Como se explica o destino do xá do Irã algumas décadas atrás? Ele convocou os chefes de estado de todos os grandes países do mundo para Teerã e, por cerca de duas ou três semanas, celebrou de maneira grandiosa e pomposa os 2.500 anos de sua dinastia. Ele deve ter gasto milhões nessa celebração. Ele também tinha um dos exércitos mais sofisticados que os Estados Unidos poderiam fornecer para protegê-lo de seus inimigos, mas então o que aconteceu com ele? Ele foi deposto de seu trono, fugiu para o único país do mundo que o aceitaria, e logo depois, ignorado e desprezado, ele morreu uma morte miserável.

De maneira semelhante, um fazendeiro pode ser escravo dia e noite em seu campo por meses e, de repente, pode haver uma invasão de gafanhotos ou uma geada cruel, e setenta e cinco por cento de sua colheita pode simplesmente murchar e perecer. O resultado do carma está finalmente nas mãos de uma força cósmica, de acordo com a lei da compensação ou retribuição. Sem a operação da lei, nada acontecerá. Esta lei pode estar escondida do olhar humano, mas opera baseada na justiça absoluta, bondade e amor infinito.

Deixe o intelecto ponderar: "Quem sou eu? De onde eu vim? Qual era a minha condição antes de entrar neste corpo? Quando eu sair, para onde eu vou? Deixe-me saber. Essa condição é muito mais importante para mim do que esta existência física, pois isso é apenas temporário, enquanto aquela é duradoura e contínua, existia antes e continuará a ser daqui em diante, se é real, deve estar presente mesmo agora, coberta por alguma outra coisa - algo que é temporariamente sobreposto. Agora, deixe-me conhecer essa verdadeira condição ". A função mais importante do intelecto é ponderar sobre essas questões e outras semelhantes. "Recebi este corpo e fui enviado para viver neste universo. Agora, de que maneira estou relacionado a ele?" Este universo parece ser o trabalho manual de uma vasta inteligência, pois é um todo sistemático perfeito. Tudo se move aqui em ritmo e ordem. O que é essa vasta inteligência dotada de um poder inimaginável que invade a mente meramente imaginando-a? "

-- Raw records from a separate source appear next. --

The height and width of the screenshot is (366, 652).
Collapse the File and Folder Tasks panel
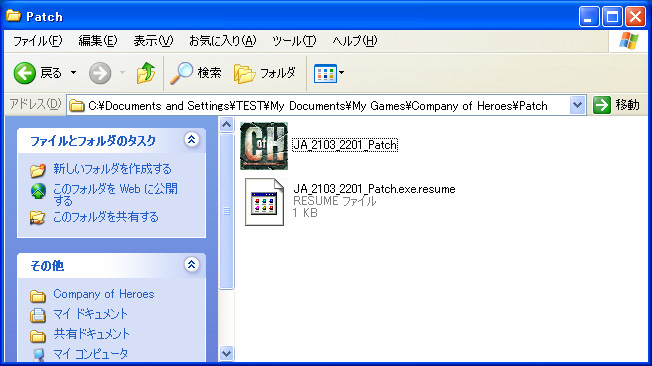191,140
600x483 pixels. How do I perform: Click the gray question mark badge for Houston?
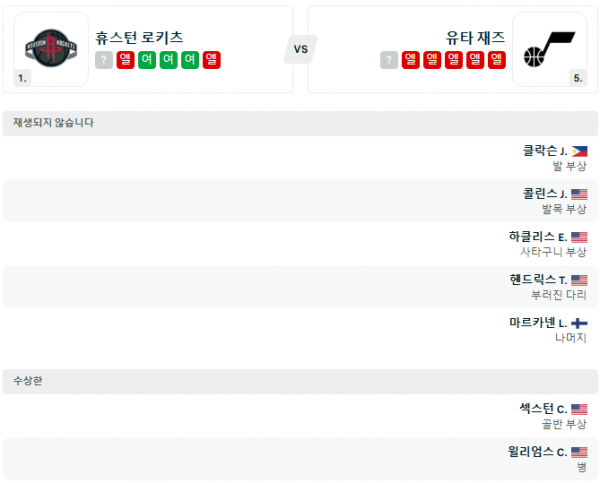(103, 60)
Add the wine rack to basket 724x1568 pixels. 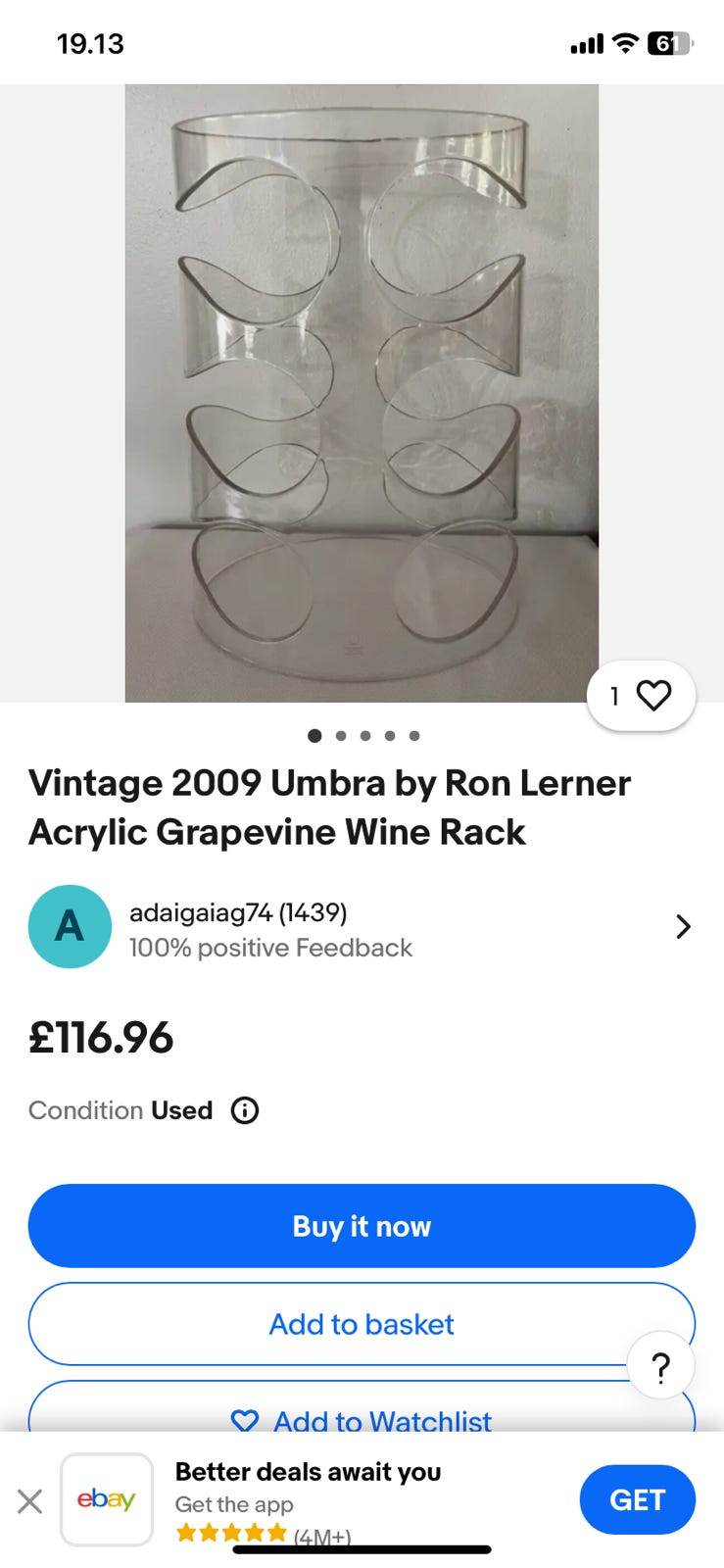click(362, 1324)
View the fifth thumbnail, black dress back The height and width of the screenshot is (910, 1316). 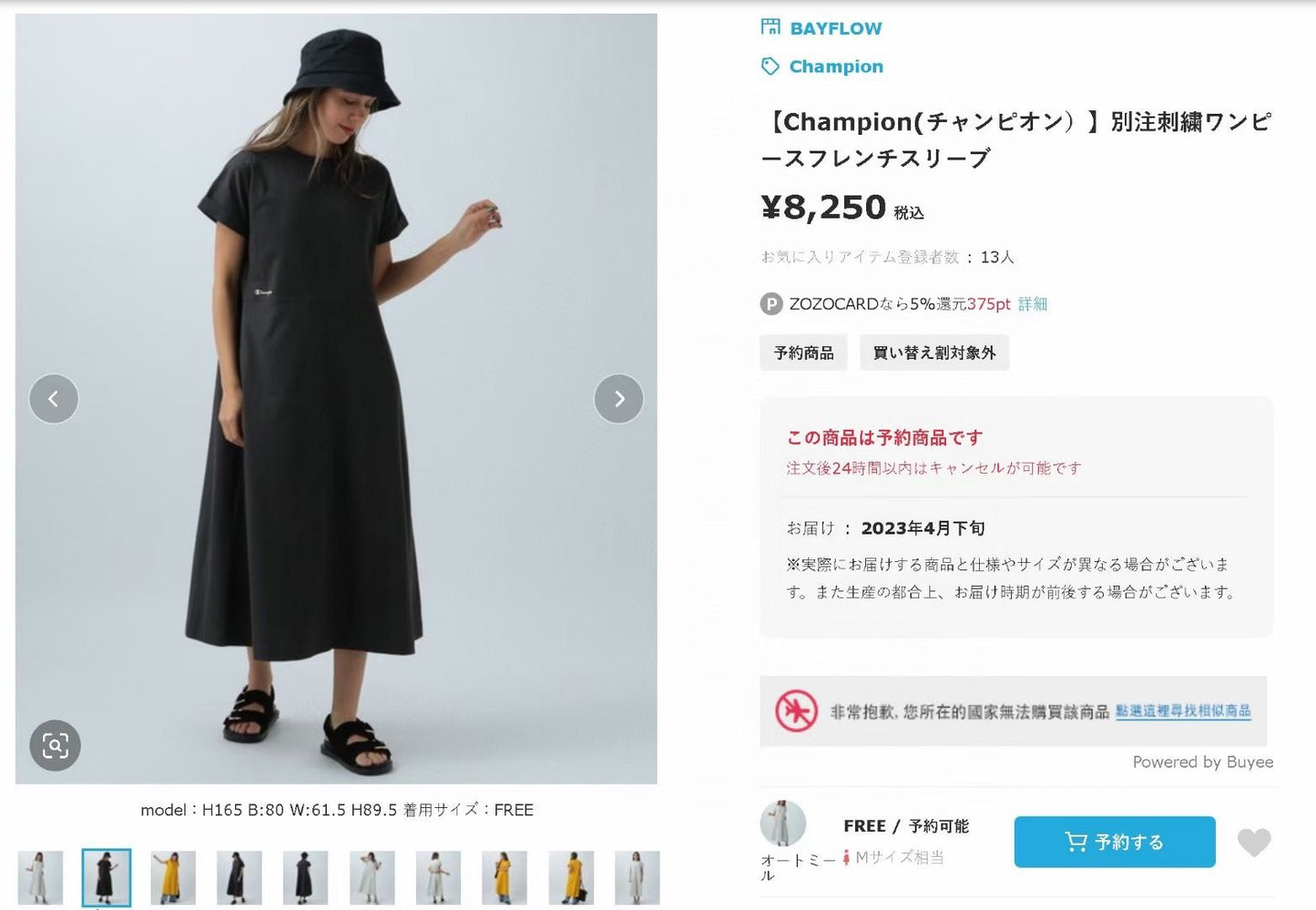tap(305, 877)
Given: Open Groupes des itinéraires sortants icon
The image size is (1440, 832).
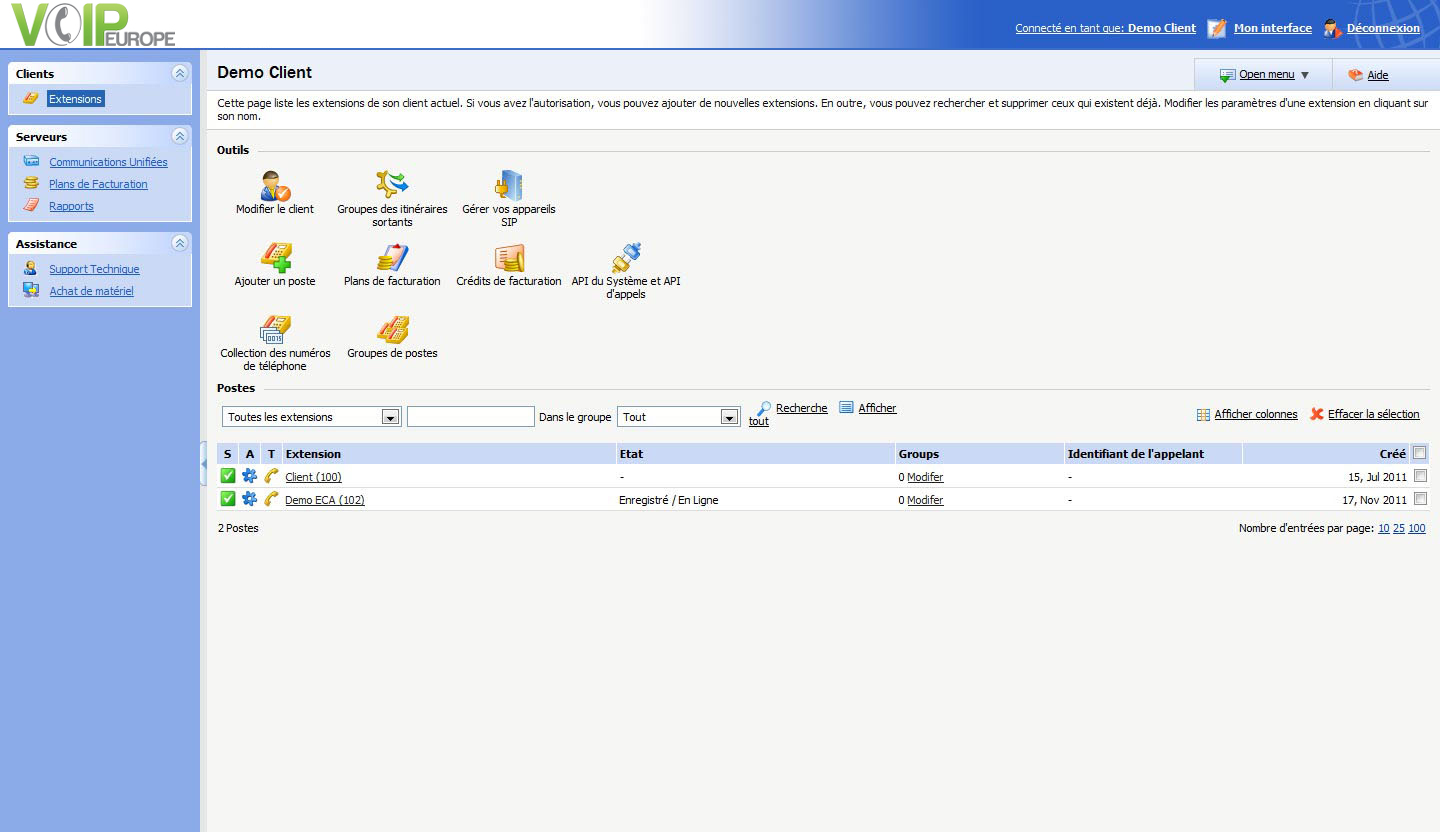Looking at the screenshot, I should [392, 184].
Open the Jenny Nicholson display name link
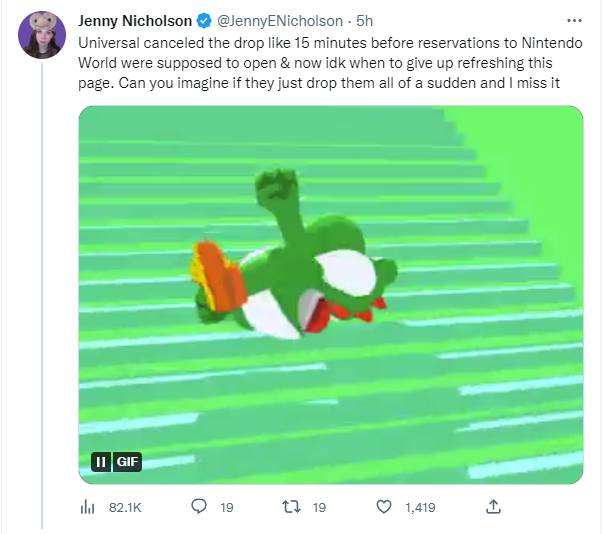This screenshot has height=534, width=604. pos(135,21)
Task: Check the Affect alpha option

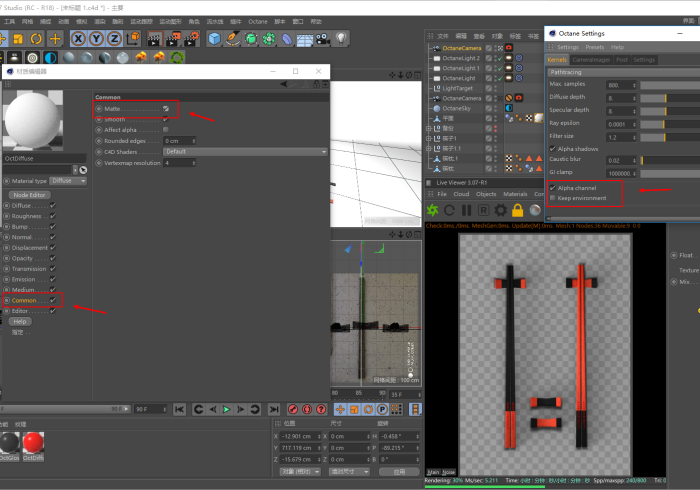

Assim, ponderando o "eu", ponderando o universo e ponderando a inteligência infinita e absoluta por trás de ambos, o homem se elevará gradualmente a um estado de consciência no qual a resposta a todas essas questões fica clara. Elevar-se e adotar esta investigação superior acerca da sua verdadeira natureza é o emprego apropriado do intelecto a serviço da alma. Neste emprego, o homem adquirirá o conhecimento de si mesmo, e o Autoconhecimento o libertará.